L’altro passò gli occhi dal punto in cui Keith era sparito al viso del suo migliore amico. “Era Keith…” Disse con tono incerto.

“L’ho visto che era Keith, Shiro!”

“E perchè sei arrabbiato?”

“Perchè…” Matthew Holt si bloccò e, di colpo, scoppiò a ridere.

Shiro lanciò un’occhiata alle due bottiglie appoggiate alla scrivania. “Non hai nemmeno bevuto.”

“Tu non lo sai!” Esclamò Matt reggendosi lo stomaco. “Lui non lo sa… E lui è un inetto sociale senza speranza!”

Shiro sgranò gli occhi e lo fissò un poco irritato. “Non è un inetto sociale è… Introverso.”

“Sì, un povero fiore delicato bisognoso di cure!” Esclamò Matt senza smettere di ridere. “È una storia impossibile…” Disse senza fiato.

“Quale storia?” Domandò Shiro. “Di che cosa stiamo parlando, Matt?”

“Al diavolo i doveri!” Esclamò il giovane Holt alzandosi in piedi. “Vai a cercare Keith, lo portiamo fuori!”

Shiro non si era mai sentito tanto confuso in tutta la sua vita. “Portare fuori Keith?”

“Voglio conoscerlo!” Esclamò Matt con un broncio. “Non me lo hai ancora presentato!”
“Lo conosci già…” Notò Shiro.

“Oh, lo conoscono tutti! Ma io lo voglio conoscere! Hai capito?”

“No…”

Matt sbuffò. “Sei senza speranza anche tu, Shiro.”

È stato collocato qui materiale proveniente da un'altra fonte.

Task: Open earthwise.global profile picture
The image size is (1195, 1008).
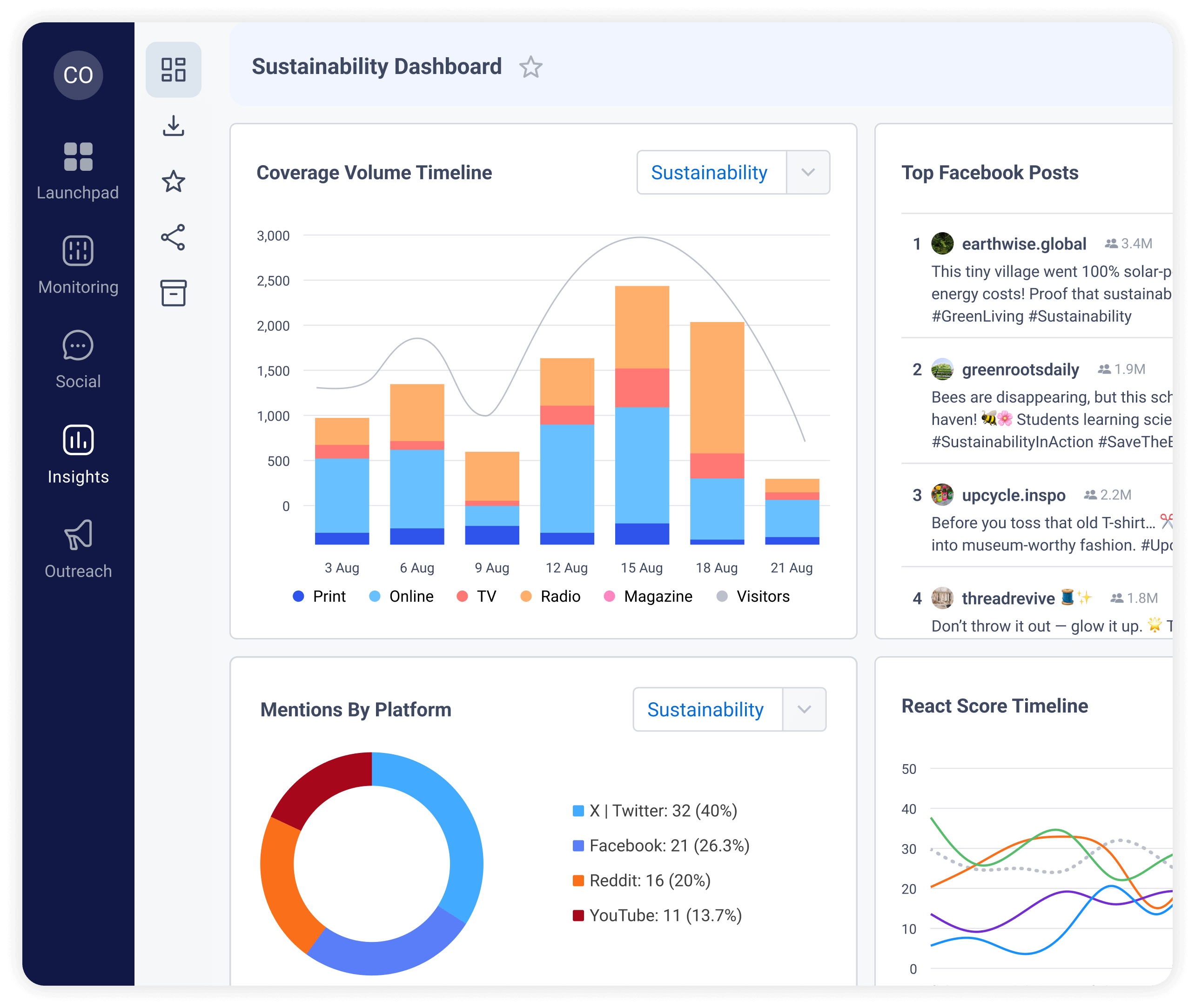Action: (x=942, y=243)
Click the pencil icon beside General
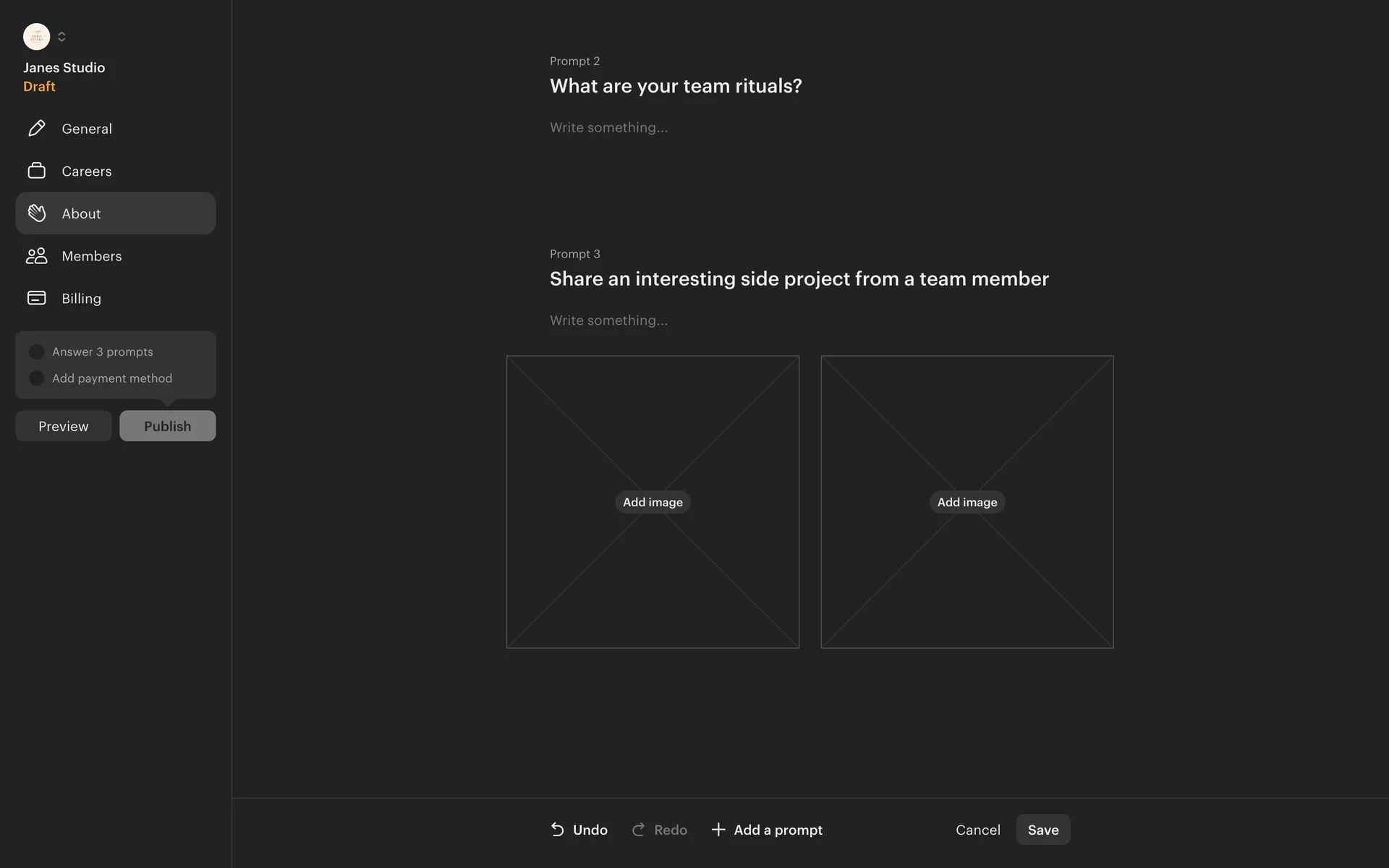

“Matt, potresti farmi l’immenso favore di spiegarmi cosa sta succedendo?” Domandò Shiro seguendolo in corridoio.

“No,” rispose il giovane Holt con fare pizzuto. “Penso che me ne starò qui, buono e zitto a guardare cosa succede…” Sorrise. “E quando avrai bisogno di un amico saprai dove trovarmi.”

Shiro decise di arrendersi. Si passò una mano tra i capelli e gli angoli della sua bocca si sollevarono un poco. “Sento di doverti ringraziare ma so perchè.”

Ancora risate.

“Vado a cercare Keith, allora,” concluse Shiro superandolo.

Matt annuì. “Ci vediamo all’ingresso… Ah, Shiro?”

Il giovane pilota gli concesse tutta la sua attenzione.

“Di che colore sono gli occhi di Keith?” Domandò Matt.

Il sorriso di Shiro  assunse delle sfumature diverse. “Lo hai notato anche tu? Sono un colore strano… È abbastanza difficile da vedere con chiarezza. Dipende molto dalla luce. Ad una prima occhiata sembrano scuri ma, se li guardi bene, cominci a distinguere le sfumature. Sono viola. C’è un po’ di grigio e di bluastro qua e là ma sono viola. Mi ricordano alcune immagini della Nebulosa di Orione.”

Ti ricordano le stelle, pensò Matt ma non lo disse.

Il cuore di Shiro non era più affar suo da molto tempo.

“Ma perchè me lo hai domandato proprio ora?”

“Niente… Avevo solo bisogno di una conferma in più.”

Ora, apparteneva ad un altro giovane con la testa tra le stelle.